Werden sie das würdigen? Oder werden sie, angestachelt durch das Spektakel um die Hinrichtung von Timothy McVeigh, ihre Stereotypen kultivieren? Bush will den Verdacht des Isolationismus ausräumen, die Gemeinschaft der Alliierten bekräftigen, das Bild über ihn und seine Regierung korrigieren und ein Arbeitsverhältnis zu Russland aufbauen. Er wird charmant und entgegenkommend sein. Aber wie präsentiert sich der Gastgeber? Die Antwort entscheidet über das Gelingen der Visite. Nicht zuletzt das Votum in Irland hat jenseits des Atlantiks viele Vorurteile über die Handlungsunfähigkeit der Union wiederbelebt.

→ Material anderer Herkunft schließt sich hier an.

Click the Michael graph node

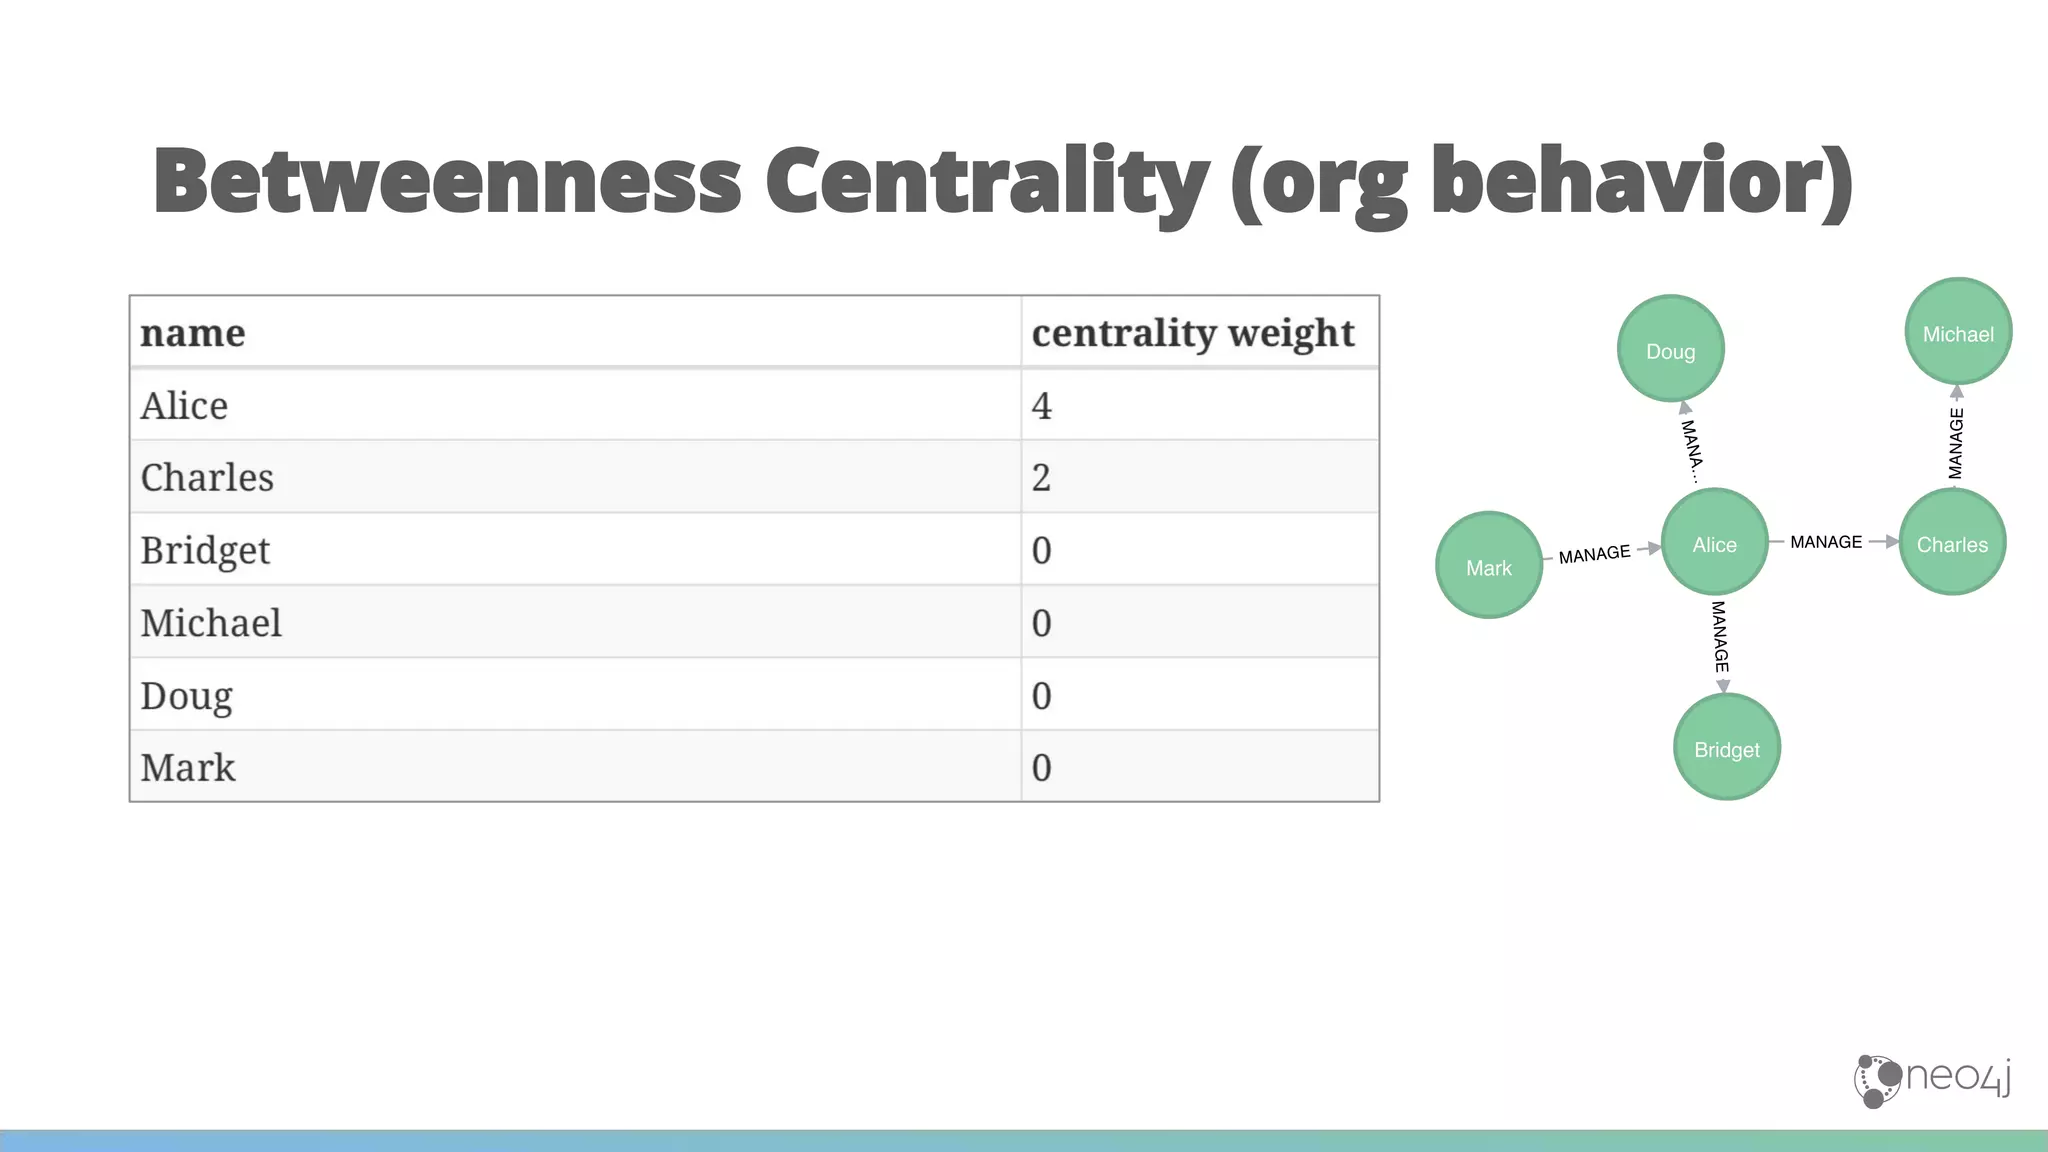click(1958, 332)

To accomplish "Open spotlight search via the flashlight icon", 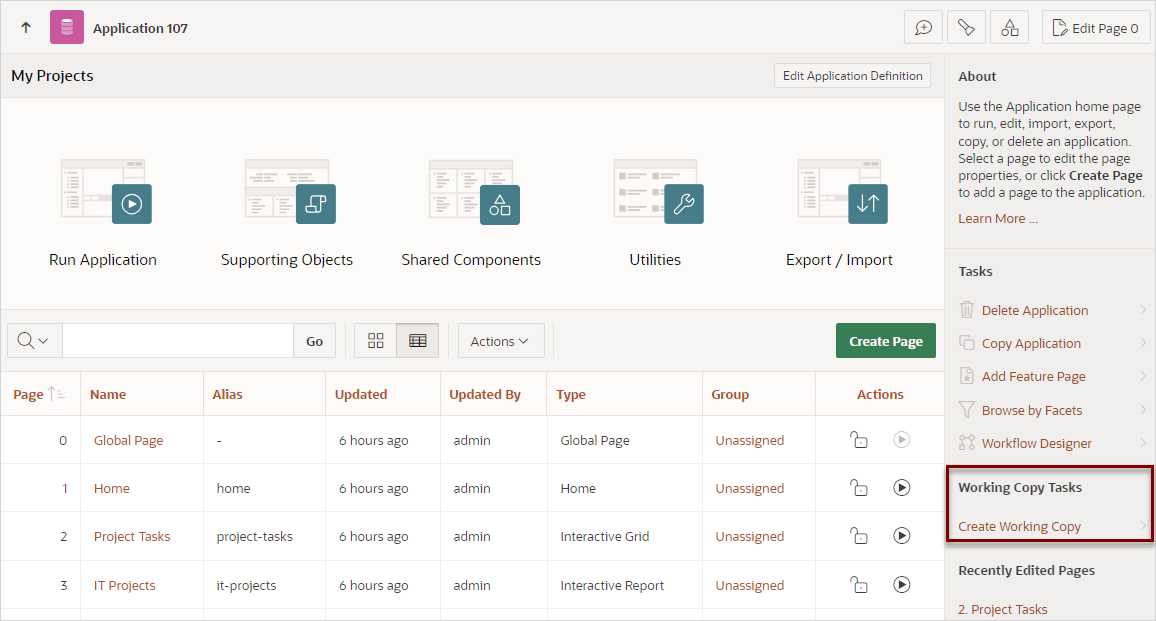I will [x=966, y=27].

Die Verteidigungsanstrengungen innerhalb der EU lassen ebenfalls zu wünschen übrig. Vielerorts werden in den Armeen nur noch Dauerkrisen verwaltet. Und die Volkswirtschaften sind weiter überreguliert. Jemand betreibe seine Firma im europäischen Stil: Das gilt in Amerika als Schmähung.

Substanzielles ist von der Bush-Reise nicht zu erwarten. Weder wird der Gast bei Kyoto einlenken, noch bei der Raketenabwehr. Die Aufgabe besteht darin, zu einem vertrauensvollen Verhältnis zurückzukehren. Beide Seiten müssen sich als fähig erweisen, die Unterschiede zu respektieren. Mehr als drei Viertel aller Staaten sind keine Demokratien. Das ist mit ein Grund, warum der Widerstand in den USA gegen Beschlüsse der Vereinten Nationen mal latent, mal manifest ist. Es sollte aber Grund genug sein, die transatlantischen Beziehungen als ein besonderes Gut zu pflegen. Bush ist weder Kennedy noch Clinton. Verehren muss Europa ihn nicht. In Verachtung umschlagen darf die gelegentliche Enttäuschung allerdings auch nicht.